Copyrights and Copywrongs

Published September 24, 2004

Since the advent of Napster, forces inside the music, video, and book industries have fought to ensure that the value of copyrighted works is not diluted by burgeoning technologies. Unfortunately, much of this battle indicates a general disrespect for and misunderstanding of the importance of intellectual property rights.

Illegal downloaders invoke many justifications. To some, the industry’s overflowing coffers are an excuse to download freely. Others act out of anger, believing the industry has hornswoggled the consumer for decades and that their acts of thievery are retribution.
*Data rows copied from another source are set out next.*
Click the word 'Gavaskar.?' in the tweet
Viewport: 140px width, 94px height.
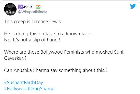[x=15, y=58]
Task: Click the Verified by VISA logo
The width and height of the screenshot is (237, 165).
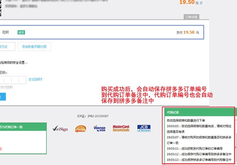Action: (x=99, y=128)
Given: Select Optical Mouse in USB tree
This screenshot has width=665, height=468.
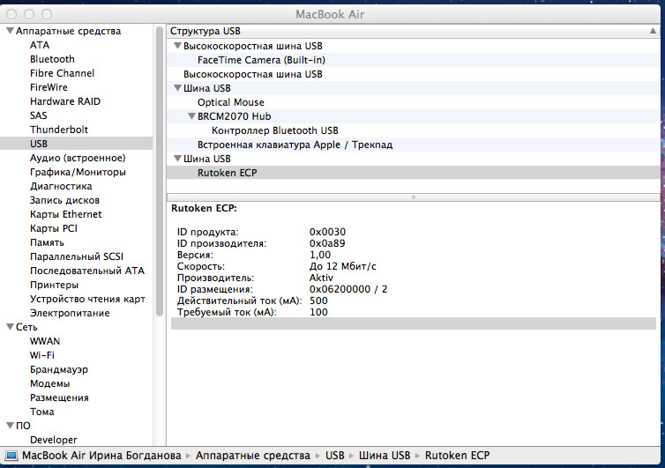Looking at the screenshot, I should [x=230, y=102].
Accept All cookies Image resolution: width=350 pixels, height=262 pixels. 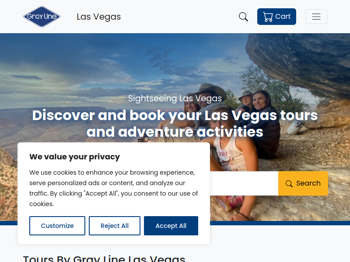click(x=171, y=226)

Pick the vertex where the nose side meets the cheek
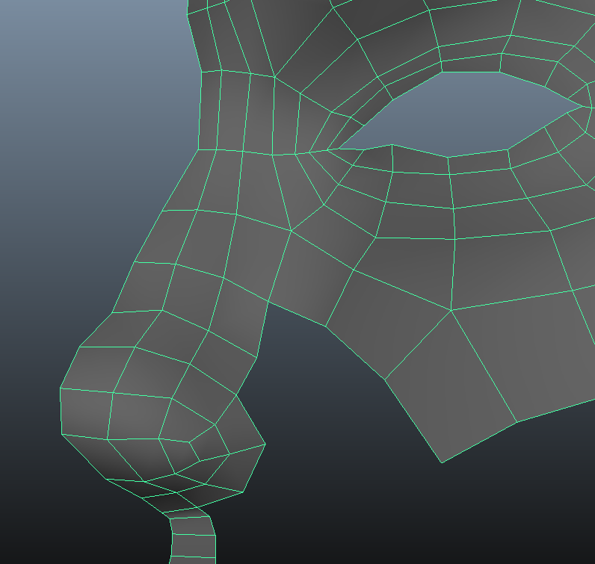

The perceived immunity surrounding illegal downloading is about to be shattered as the Recording Industry Association of America (RIAA) embarks on an enforcement campaign against illegal, high-volume Internet music swappers. Internet music downloading, as RIAA President Cary Sherman points out, is illegal, despite informal norms that convey the opposite notion. This new policy won’t make the RIAA any friends in homes, dorms, and offices around the country. But this begs the question: Should it?

Tradable patents and copyrights are an integral and commonplace part of a free-market system. To be sure, many artists, after selling the rights to their creative output, do not see much of the profits, which are retained by the production companies. But this does nothing to vitiate the immorality of downloading content without paying for it.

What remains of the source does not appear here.